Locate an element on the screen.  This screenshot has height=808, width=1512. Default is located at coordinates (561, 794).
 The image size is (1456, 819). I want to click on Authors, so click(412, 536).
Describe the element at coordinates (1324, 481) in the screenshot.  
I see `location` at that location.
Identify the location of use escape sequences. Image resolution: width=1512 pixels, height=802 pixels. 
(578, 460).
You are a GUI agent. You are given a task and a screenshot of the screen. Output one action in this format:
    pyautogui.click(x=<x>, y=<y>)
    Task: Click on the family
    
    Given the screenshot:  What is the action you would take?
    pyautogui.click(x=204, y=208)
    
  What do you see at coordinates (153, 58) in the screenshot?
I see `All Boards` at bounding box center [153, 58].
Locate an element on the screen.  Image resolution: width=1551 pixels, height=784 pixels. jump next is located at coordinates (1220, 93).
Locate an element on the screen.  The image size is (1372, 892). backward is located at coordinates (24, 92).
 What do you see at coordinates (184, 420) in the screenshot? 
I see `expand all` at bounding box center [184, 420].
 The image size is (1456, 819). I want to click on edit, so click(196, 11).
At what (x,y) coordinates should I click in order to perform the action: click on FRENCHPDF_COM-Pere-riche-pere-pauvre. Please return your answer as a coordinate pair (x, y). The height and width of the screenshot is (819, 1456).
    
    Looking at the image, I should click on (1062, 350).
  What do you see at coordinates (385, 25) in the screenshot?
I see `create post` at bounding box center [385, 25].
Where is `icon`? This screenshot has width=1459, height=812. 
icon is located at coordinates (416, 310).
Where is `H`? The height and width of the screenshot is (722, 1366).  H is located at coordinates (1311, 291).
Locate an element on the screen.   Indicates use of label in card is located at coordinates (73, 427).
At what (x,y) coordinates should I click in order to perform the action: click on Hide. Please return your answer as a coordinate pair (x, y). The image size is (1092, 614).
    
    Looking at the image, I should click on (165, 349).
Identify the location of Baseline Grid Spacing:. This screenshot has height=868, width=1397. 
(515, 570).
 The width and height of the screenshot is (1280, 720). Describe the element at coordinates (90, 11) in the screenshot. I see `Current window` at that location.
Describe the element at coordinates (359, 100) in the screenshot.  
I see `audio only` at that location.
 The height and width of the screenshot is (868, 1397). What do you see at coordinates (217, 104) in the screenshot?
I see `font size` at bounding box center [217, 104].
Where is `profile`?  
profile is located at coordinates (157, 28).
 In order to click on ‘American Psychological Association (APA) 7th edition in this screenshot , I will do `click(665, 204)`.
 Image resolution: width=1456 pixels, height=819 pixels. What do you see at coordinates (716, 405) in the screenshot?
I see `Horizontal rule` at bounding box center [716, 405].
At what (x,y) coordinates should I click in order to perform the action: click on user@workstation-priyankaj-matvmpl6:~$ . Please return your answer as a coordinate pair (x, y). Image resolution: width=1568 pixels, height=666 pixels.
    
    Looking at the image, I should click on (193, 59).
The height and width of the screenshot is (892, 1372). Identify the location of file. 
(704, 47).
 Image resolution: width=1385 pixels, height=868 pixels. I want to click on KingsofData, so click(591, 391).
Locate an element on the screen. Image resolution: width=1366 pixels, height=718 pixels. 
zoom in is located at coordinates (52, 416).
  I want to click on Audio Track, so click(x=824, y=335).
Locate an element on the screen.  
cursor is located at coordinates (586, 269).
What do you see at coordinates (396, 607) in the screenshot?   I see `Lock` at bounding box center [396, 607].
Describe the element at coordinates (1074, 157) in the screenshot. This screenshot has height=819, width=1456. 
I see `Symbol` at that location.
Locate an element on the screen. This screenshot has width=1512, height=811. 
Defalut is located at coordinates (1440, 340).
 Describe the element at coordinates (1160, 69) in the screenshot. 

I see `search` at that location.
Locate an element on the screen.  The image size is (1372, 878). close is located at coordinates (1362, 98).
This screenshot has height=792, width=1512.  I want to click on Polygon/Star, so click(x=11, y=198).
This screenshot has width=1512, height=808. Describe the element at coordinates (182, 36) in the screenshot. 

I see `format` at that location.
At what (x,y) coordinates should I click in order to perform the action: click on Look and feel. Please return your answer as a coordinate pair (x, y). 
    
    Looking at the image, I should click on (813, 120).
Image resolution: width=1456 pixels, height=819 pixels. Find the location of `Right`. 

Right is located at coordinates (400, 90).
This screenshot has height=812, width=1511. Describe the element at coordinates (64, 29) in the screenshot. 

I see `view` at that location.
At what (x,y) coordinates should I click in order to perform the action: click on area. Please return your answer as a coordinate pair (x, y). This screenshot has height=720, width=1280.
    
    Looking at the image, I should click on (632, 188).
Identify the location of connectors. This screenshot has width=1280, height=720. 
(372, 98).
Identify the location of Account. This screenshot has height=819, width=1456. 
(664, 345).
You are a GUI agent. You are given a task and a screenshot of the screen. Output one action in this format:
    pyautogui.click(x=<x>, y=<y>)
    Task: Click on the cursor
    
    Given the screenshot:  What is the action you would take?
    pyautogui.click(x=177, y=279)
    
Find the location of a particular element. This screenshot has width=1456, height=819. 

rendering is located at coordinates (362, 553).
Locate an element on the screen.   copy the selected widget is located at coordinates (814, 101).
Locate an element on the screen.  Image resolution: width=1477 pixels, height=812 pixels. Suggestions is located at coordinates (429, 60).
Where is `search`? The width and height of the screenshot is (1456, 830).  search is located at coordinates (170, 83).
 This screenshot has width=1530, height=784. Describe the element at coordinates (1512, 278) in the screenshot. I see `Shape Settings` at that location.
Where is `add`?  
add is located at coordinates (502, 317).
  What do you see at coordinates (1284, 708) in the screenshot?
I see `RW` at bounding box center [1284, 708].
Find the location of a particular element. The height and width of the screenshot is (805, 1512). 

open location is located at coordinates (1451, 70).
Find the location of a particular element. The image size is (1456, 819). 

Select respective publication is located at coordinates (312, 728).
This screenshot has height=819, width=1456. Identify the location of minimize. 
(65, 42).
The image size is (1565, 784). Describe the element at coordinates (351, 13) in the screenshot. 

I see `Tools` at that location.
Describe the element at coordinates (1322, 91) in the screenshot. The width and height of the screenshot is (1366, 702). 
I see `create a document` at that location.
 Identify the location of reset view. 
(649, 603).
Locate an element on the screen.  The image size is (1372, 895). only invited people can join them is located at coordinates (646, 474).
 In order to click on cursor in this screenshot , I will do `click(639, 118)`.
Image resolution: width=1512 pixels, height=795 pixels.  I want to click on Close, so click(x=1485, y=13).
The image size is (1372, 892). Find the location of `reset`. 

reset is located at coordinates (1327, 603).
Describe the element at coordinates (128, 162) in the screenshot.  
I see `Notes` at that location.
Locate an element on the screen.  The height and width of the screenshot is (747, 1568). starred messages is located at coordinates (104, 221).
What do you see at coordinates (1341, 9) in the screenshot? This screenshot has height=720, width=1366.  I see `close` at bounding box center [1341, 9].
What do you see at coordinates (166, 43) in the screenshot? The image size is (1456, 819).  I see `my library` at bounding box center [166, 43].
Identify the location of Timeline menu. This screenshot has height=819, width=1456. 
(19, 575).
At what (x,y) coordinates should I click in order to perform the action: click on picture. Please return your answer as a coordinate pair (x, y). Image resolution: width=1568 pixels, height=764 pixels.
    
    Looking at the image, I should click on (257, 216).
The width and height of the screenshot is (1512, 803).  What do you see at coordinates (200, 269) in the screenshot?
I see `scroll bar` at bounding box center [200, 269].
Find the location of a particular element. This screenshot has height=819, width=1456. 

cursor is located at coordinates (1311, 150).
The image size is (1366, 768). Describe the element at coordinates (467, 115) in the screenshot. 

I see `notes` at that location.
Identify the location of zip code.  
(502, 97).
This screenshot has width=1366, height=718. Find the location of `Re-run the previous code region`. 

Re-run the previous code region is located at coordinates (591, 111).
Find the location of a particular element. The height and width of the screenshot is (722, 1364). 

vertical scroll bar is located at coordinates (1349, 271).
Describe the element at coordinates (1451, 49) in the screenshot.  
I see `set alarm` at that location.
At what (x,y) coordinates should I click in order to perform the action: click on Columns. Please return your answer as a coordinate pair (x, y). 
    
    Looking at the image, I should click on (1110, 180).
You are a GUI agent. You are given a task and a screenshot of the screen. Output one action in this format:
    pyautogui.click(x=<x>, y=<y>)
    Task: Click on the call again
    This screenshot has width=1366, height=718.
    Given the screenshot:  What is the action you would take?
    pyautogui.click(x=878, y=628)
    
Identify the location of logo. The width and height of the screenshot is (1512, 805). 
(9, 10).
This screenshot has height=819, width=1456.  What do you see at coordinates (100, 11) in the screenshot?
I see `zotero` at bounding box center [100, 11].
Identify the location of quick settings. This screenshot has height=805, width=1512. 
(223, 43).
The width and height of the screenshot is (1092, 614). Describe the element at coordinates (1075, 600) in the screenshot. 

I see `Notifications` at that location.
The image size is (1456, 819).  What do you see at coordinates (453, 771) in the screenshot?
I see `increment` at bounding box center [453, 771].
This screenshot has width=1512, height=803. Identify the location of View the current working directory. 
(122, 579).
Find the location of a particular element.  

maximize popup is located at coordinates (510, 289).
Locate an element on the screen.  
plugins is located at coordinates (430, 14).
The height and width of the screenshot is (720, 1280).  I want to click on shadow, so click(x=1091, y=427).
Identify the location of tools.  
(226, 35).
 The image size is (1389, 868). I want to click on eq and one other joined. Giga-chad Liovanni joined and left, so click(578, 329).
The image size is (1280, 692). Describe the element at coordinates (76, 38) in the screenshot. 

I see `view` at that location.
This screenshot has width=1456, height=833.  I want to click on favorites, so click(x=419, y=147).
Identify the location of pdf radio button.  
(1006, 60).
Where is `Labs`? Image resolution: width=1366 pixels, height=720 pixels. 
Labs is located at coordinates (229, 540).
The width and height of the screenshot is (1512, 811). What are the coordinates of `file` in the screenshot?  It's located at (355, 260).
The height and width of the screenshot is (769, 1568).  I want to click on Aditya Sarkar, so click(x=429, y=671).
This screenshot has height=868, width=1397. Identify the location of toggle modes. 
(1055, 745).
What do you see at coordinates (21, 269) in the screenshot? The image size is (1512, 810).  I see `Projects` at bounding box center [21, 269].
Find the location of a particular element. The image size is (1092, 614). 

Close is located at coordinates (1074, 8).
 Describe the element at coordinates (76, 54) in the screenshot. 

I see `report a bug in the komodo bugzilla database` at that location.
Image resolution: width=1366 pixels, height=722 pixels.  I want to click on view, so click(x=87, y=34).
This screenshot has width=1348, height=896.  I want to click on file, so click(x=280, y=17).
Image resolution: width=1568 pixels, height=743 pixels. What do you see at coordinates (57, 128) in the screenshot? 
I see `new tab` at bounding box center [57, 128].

# # # # #

**Task objective:**
Copy out the material word for word, beginning with the line that contains "The height and width of the screenshot is (892, 1372)." and continuing through the line that contains "What do you see at coordinates (396, 607)".

**Task answer:**
The height and width of the screenshot is (892, 1372). Identify the location of file. 
(704, 47).
 Image resolution: width=1385 pixels, height=868 pixels. I want to click on KingsofData, so click(591, 391).
Locate an element on the screen. Image resolution: width=1366 pixels, height=718 pixels. 
zoom in is located at coordinates (52, 416).
  I want to click on Audio Track, so click(x=824, y=335).
Locate an element on the screen.  
cursor is located at coordinates (586, 269).
What do you see at coordinates (396, 607) in the screenshot?   I see `Lock` at bounding box center [396, 607].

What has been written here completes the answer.